SET TASK 1:
Translate into Spanish this sentence from the bedtime Q&A: "She'll fall asleep OK, but has been waking up."
SET TASK 2:
Pick up the bedtime Q&A after its final sentence and write the rest of the columnist's reply.

The following came in a Boston.com readers' Q&A with Child Caring writer Barbara Meltz:
Question: Hi Barbara -- my 3-year-old has been refusing to stay in her bed at bedtime for the last month or so. We find her on the floor of her room, or sitting in a chair in her room, etc. She'll fall asleep OK, but has been waking up.
She transitioned to a bed quite easily (had to move her from the crib for safety reasons) about 3 months ago. At first she loved the bed, was every excited, etc. She'll come into our room, we bring her back & she comes back very shortly.
One night out of sheer fatigue & exhaustion we let her climb into bed with us (yeah, I know!!) and every night since has been a battle. When we ask why she doesn't want to stay in her bed, she says "I miss you!". How sweet --- but this nightly battle has affected everyone's sleep...any advice?
Barbara Meltz: Sunfish, You know, I've totally changed my tune about letting a child sleep in bed with you. If that's what it takes for you all to sleep, I'm not so sure it's the end of the world. On the other hand, if even one of you can't sleep like that, then it's a problem.

SUPPLIED MATERIAL:
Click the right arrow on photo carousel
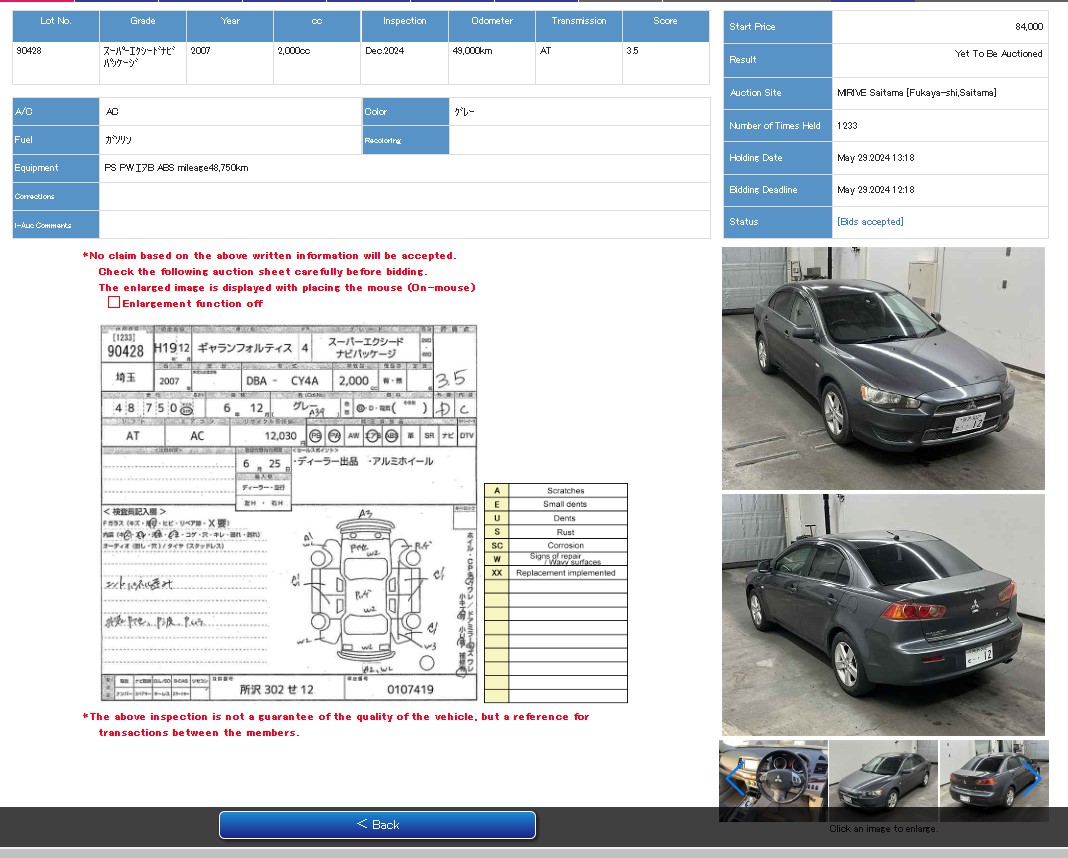The height and width of the screenshot is (858, 1068). (x=1032, y=779)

FINAL RESULT 1:
Se queda dormida sin problema, pero ha estado despertándose.

FINAL RESULT 2:
So what I'd do is set up a pallet for her in your room, a comfy spot on the floor where she can curl up -- hopefully without even waking you -- whenever she wants to. The alternative is to go through the drill of taking her back into her room and settling her back down each night, which will involve you staying in her room with her.
If you opt for that, start by getting her back in her bed and you sit in a chair next to the bed, rubbing her back. After a few nights, you will be able only to be in the chair without the back rub. A few nights more, and you move the chair away from her, so that you are eventually at the door. You get the idea. This is a process, it's slow and exhausting; everytime you shortcut it, you end up having to start over.
Which is why the pallet in your room gets my vote. Once you give her permission to do this, she will no longer need to wake you every night (let her know when it's OK to wake you: if she feels sick, if she's had a bad dream, etc.) and the stage will pass more quickly.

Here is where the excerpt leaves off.